To start, H-E-B gets its regional customers excited and entranced by playing on their shared identity of being from Texas. This option might be less effective in other regions with a weaker sense of identity, but in Texas, the idea that H-E-B is just like its consumers—big, brash, unafraid, and unabashed—garners it substantial attention and affection. Then once it has people in its stores, it gets them to engage and commit to actually buying, by adding tear-off coupons to its displays. Rather than just seeing a sale sign, customers must undertake the action of tearing off a coupon. This action is not particularly strenuous of course, but the simple move increases the chances that shoppers will follow through on their already committed effort by completing the purchase.

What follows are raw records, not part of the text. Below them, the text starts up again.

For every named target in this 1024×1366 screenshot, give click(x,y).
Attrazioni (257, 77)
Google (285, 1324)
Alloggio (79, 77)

In addition, H-E-B sets up an appealing and enjoyable atmosphere that seeks to put shoppers in a better mood. In particular, a plethora of coupons give buyers an additional item for free after they purchase. People simply love things for free, so the constant reminder of how much they can get, seemingly at no cost, enhances their moods. As if that were not enough, H-E-B also gives away lots of free samples. In addition to food samples, to keep shoppers’ blood sugar levels up, it specializes in wine samples. Because alcohol releases dopamine in people’s brains, just a small sip of a nice Zinfandel can leave shoppers in a better mood.
The entire operation seeks to make it easier for consumers to buy the products they want and feel pleased with their purchases. H-E-B has avoided loyalty cards and instead simply offers all consumers in the store the same deals on the same items. Thus, shoppers do not need to remember to bring their store coupons or stick their loyalty cards in their wallets before they leave for their grocery run. The fresh food displays also offer obvious highlights of their freshness: a constant smell of rotisserie chicken near the deli display, a guacamole prepping station featuring chefs carving out the avocados right in front of shoppers, sushi chefs working away in the center of the store.
As a result, even though H-E-B remains a regional chain, with limited name recognition outside Texas, its ranking on a recent “consumer delight index” placed it on par with such well-known customer favorites as Trader Joe’s and Whole Foods.